How to index private pay-wall content


#1

Hello,

I’m wondering if the API supports private non-public content?

Our site has a pay-wall, so 99% of the content, thounsands of pages, are not available to the public/search crawlers. Is it possible to add this sort of content to the web crawler without exposing pay-wall content publically? Said another way, is it possible to provide non-public content/index to the crawler via a private

We also have thounsands of private PDFs, I have seen you do have PDF crawling, but again, will this work with non-public PDFs? I can see it being possible to create a PDF search cache index and push it as per point #3 above to Swiftype privately via an API?

Thanks.


#2

Hey Maurice,

Yes, it does!

In order to index private content using our Crawler, you’ll need to allow our search agent access to the paywalled content by whitelisting our search agent IP block, or your Swiftype account specific User Agent ID.
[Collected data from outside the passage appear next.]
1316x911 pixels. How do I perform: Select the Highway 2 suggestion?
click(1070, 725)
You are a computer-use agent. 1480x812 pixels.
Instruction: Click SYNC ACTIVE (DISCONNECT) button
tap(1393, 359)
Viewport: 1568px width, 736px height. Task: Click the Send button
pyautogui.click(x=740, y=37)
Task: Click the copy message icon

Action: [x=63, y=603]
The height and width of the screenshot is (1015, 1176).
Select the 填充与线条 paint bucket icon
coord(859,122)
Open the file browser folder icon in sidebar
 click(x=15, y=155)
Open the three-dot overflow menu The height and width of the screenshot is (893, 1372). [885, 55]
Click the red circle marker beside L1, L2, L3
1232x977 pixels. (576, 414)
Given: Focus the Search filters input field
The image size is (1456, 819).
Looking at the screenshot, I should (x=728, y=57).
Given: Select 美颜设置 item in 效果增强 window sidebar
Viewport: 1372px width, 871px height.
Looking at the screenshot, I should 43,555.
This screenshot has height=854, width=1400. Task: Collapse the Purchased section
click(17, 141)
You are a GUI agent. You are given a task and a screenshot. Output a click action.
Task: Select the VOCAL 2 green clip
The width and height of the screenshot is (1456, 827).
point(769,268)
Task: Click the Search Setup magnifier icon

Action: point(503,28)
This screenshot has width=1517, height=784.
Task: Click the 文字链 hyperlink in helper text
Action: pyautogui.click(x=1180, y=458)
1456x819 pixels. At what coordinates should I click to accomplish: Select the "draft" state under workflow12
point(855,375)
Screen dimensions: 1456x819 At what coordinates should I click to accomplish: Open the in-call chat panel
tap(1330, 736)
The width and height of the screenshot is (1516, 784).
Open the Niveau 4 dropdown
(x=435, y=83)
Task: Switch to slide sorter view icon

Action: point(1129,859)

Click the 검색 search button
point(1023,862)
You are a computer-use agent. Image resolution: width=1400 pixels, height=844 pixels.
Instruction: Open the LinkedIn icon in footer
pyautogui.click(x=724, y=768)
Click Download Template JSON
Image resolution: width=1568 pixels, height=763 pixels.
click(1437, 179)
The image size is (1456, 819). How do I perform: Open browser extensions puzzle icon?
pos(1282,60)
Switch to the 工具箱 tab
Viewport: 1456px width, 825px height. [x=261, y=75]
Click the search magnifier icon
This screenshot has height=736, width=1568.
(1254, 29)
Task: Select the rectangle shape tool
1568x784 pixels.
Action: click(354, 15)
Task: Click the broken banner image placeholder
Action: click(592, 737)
To best prevent public exposure of paywalled content in search results, you could index the paid content to its own specific engine, limit public facing search requests access to the public search engine, and then customize the SERP experience for logged-in members by querying both public & premium content engines.

For searching paywalled and/or private content, we recommend making the search requests server-side as opposed to client-side, protecting your engine’s authentication parameters as well as not publicly exposing the request calls.


Indexing of private PDFs can be similarly accomplished with the above. If you are unable to whitelist our Crawler, you would need to index content using our Developer API instead.

Hope that helps!